ギブズ(英語表記)Gibbs, James

ブリタニカ国際大百科事典 小項目事典 「ギブズ」の意味・わかりやすい解説

ギブズ
Gibbs, Josiah Willard

[生]1839.2.11. コネティカット,ニューヘーブン
[没]1903.4.28. コネティカット,ニューヘーブン
アメリカの物理学者,理論化学者。エール大学卒業後実験的研究にたずさわり,1863年アメリカで最初の工学博士となった。 66年フランスとドイツに留学し,G.キルヒホフ,H.ヘルムホルツらのもとで学び,帰国後エール大学の数理物理学教授となって (1871) ,終生この大学で理論的研究に専念した。 76~78年,多成分多相系の平衡についての論文を発表,化学ポテンシャル自由エネルギー概念を展開したが,相律を導き出したきわめて数学的な内容であったのと発表された雑誌がアメリカの地方学会誌であったために,92年 F.W.オストワルトがドイツ語訳を公刊するまで埋もれていた。

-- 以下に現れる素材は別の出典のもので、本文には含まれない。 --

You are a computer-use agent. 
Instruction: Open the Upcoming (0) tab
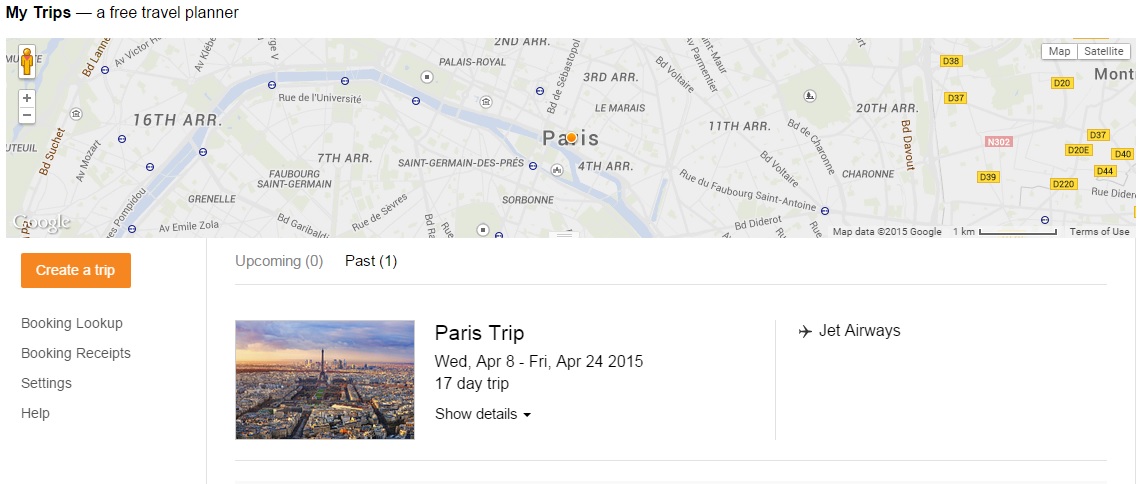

ほかに熱力学の化学への応用浸透圧,表面張力,電気化学に関する研究などは近代物理化学の基礎をなすものといわれる。 1902年には論文『統計力学の基礎原理』 Elementary Principles in Statistical Mechanicsを発表,のちの量子統計力学への道を開いた。

ギブズ
Gibbs, James

[生]1682.12.23. アバディーン近郊
[没]1754.8.5. ロンドン
イギリス,スコットランドの建築家。ローマでカルロ・フォンタナに学び,1709年ロンドンで開業。最初の聖堂建築セント・メリー・ル・ストランド聖堂(1714~17)でバロック的な彫塑性を示した。またトラファルガー広場のセント・マーティン・イン・ザ・フィールズ聖堂(1720設計)はパラディオ様式で,特にアメリカ合衆国で英国教会派聖堂のモデルとみなされ,無数の模倣作品を生んだ。ケンブリッジ大学キングズ・カレッジのセネト・ハウス(1722~30),オックスフォード大学のラドクリフ図書館(1737~49)も傑作の名が高い。著書『建築書』A Book of Architecture(1728)。